Required work
(a) Repeat word for word the part of the neighborhood-scouting excerpt starting at "Step 4: Walk" and ending at "I moved in.".
(b) Which day and time does the neighborhood-scouting excerpt call "the honest hour"?
--- BEGIN Excerpt ---
Step 4: Walk the neighborhood on a Tuesday at 3 PM. Not Saturday night, when everywhere looks alive. Not Sunday morning, when everywhere looks charming. Tuesday at 3 PM is the honest hour — it shows you what the neighborhood feels like on an ordinary day when nobody is performing.

Step 5: Talk to people who left. Every neighborhood has fans. What you need are the people who lived there and moved away. Ask them why. Their answers will tell you more about the neighborhood's weaknesses than any real-estate listing ever will.

Step 6: Check the noise. Visit on a Friday and Saturday night. Stand on the street where you are considering renting. If there is a bar beneath the apartment, you will hear it every weekend for the duration of your lease. I learned this the hard way in Palermo Soho, where a craft-cocktail bar opened directly beneath my bedroom window three months after I moved in.
--- END Excerpt ---
--- BEGIN Data lines ---
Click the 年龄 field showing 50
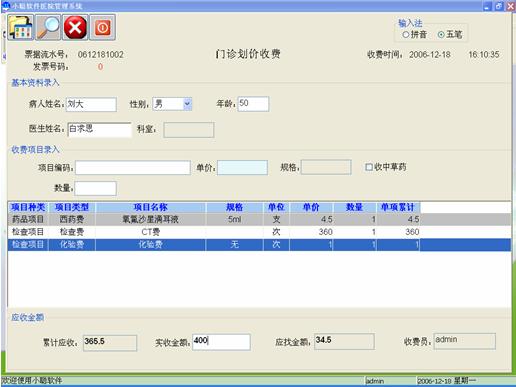Screen dimensions: 516x387 point(253,104)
--- END Data lines ---
Solutions to each task
(a)
Step 4: Walk the neighborhood on a Tuesday at 3 PM. Not Saturday night, when everywhere looks alive. Not Sunday morning, when everywhere looks charming. Tuesday at 3 PM is the honest hour — it shows you what the neighborhood feels like on an ordinary day when nobody is performing.

Step 5: Talk to people who left. Every neighborhood has fans. What you need are the people who lived there and moved away. Ask them why. Their answers will tell you more about the neighborhood's weaknesses than any real-estate listing ever will.

Step 6: Check the noise. Visit on a Friday and Saturday night. Stand on the street where you are considering renting. If there is a bar beneath the apartment, you will hear it every weekend for the duration of your lease. I learned this the hard way in Palermo Soho, where a craft-cocktail bar opened directly beneath my bedroom window three months after I moved in.

(b) Tuesday at 3 PM.